Kobe Bryant is inspiring for people who want to be extraordinary. He was obsessed with hard work. Kobe started practicing at 4:30am when every other NBA star started at 6:45am. He practiced as if it was Game 7. He always wanted to get better and always wanted to work.

This recruits the right customer, partners and team members.

3-Obsession is a great time management tool.

Warren Buffet was being interviewed by Charlie Rose. Rose asked, “How do you manage your time?”

Warren Buffet pulls out an old leather notebook with only 3 things in his April agenda. He said what separates the successful is knowing when to say NO to everyone. If I can only do 3 things, what would I do. Because saying YES, you lose focus on your obsession.

Saying YES takes you away from what you have to do.

4-Obsession is an authentic performance.

Daniel Day-Lewis is a “method actor” who stays in character for months at a time. Day-Lewis, who has won three Best Actor Oscars. He talked of “the gravitational pull of another life that fires one’s curiosity” and the “mystery” of performance, at least as practised by him in front of the cameras. He believed so fervently that he was the character he was playing that got audiences swept along with him.

This is the craftsmanship between ideas and execution.

5-Obsession is learning.

“The thing about life is, every time you learn a lesson, another is waiting right at the corner. You never know everything”. Taylor Swift teaches us how obsessive learning can lead to success in life. It encourages us to explore self-learning and pursue our passions. The world needs more of ‘what do I want to learn and what do I want to get better at? Create your list, because it makes you better. It needs obsessive curiosity. It takes learning to another level.

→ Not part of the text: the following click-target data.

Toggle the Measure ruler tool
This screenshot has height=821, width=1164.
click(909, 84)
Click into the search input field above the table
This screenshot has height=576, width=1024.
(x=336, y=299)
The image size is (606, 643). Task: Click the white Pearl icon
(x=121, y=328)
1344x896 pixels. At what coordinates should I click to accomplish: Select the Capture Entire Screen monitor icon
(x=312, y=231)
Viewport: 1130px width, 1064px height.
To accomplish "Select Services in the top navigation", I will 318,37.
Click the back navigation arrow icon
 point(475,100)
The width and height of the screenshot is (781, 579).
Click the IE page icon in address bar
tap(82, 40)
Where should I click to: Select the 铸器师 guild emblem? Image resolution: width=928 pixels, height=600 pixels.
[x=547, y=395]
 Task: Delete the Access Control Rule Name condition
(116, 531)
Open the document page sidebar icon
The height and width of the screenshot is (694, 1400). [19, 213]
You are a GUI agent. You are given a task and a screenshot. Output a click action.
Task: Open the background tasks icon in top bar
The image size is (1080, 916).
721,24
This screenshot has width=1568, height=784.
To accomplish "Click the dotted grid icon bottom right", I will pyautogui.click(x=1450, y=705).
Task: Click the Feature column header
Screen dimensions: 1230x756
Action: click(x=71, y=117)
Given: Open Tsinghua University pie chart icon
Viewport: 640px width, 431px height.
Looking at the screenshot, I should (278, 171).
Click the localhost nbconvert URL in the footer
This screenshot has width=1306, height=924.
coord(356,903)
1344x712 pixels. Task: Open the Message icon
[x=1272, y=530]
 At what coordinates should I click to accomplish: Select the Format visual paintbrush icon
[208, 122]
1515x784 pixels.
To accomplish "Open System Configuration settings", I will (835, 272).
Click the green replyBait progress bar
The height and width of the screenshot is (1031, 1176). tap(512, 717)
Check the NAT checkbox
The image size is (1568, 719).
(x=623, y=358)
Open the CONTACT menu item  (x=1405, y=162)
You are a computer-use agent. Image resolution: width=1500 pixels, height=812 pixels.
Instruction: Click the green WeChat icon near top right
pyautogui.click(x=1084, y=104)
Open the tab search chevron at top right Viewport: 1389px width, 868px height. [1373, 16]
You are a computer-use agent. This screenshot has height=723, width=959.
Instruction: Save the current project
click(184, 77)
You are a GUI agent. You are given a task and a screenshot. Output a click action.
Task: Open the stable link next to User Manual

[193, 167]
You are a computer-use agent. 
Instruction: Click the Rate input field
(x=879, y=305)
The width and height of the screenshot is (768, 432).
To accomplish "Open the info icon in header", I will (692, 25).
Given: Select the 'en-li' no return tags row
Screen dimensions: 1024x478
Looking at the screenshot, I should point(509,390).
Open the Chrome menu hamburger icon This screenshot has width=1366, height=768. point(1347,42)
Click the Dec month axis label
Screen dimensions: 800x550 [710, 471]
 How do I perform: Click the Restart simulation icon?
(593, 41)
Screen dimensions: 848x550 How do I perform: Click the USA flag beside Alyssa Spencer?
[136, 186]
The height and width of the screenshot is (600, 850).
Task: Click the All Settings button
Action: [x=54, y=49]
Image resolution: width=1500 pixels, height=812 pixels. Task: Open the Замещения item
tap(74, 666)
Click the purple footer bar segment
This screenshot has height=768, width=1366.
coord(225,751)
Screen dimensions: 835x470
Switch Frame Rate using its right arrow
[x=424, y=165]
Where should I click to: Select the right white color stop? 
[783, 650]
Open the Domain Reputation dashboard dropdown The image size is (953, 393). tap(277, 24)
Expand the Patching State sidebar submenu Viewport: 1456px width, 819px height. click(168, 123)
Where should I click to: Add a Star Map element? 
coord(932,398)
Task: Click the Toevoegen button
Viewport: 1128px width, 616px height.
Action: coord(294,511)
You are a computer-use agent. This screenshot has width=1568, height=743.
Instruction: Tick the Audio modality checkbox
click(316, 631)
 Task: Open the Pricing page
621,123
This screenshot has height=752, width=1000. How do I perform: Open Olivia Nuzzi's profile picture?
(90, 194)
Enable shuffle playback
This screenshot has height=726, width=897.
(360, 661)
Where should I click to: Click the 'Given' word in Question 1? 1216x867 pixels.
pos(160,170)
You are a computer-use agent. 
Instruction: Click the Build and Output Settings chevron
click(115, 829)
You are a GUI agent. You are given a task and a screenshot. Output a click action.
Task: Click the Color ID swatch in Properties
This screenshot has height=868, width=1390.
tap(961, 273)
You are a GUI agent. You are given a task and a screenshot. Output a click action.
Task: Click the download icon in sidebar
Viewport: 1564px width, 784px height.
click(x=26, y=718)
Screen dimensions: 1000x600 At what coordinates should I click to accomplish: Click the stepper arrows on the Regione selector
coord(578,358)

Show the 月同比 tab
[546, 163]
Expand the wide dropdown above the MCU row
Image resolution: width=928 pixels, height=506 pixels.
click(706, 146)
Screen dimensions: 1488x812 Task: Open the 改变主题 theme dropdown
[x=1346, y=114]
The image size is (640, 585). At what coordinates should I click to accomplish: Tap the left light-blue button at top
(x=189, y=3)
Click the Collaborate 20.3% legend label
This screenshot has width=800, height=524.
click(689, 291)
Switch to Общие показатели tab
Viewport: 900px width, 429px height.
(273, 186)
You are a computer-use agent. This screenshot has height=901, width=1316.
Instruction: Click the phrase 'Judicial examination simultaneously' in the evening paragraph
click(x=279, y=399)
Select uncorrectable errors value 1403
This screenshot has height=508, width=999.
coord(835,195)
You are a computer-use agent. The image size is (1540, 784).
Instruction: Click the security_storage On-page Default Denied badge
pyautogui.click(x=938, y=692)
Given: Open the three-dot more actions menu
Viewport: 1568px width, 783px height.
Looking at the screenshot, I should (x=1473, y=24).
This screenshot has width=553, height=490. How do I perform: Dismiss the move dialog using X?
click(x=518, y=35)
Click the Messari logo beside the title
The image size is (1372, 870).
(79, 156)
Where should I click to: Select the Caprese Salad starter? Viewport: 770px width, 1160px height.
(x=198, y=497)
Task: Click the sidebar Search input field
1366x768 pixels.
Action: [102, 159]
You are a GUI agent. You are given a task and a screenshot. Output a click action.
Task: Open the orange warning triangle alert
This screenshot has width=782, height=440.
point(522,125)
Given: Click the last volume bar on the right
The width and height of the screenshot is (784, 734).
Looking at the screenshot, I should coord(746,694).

This is constant product and service invention and unparalleled customer experience for your brand.

“How about getting back to the one thing that made your company great? Obsession.”

How do you know you’re focused on the right obsession?

Obsession with focus may seem weird, but gets you to somewhere spectacular. It connects with everything that is your brand.

Authenticity: Can you authentically own it?

Distinctive: Is there a competitive advantage?

Impact: Can you make money with this?

Action: Is this something going to attract the right customer and team member?

Discipline: Can you measure success against this?

Discovering or rediscovering your obsession starts with your origin stories, founders, leaders, extraordinary talents, history and culture. Find the truth in there. It’s your obsession that was always part of you since day one. It is what made you special. That’s why brands can learn a lot from actors, celebrities, CEOs and artists. It gives your company an obsessed culture and growth. It lets your brand create and arrive at a future where few can reach and compete.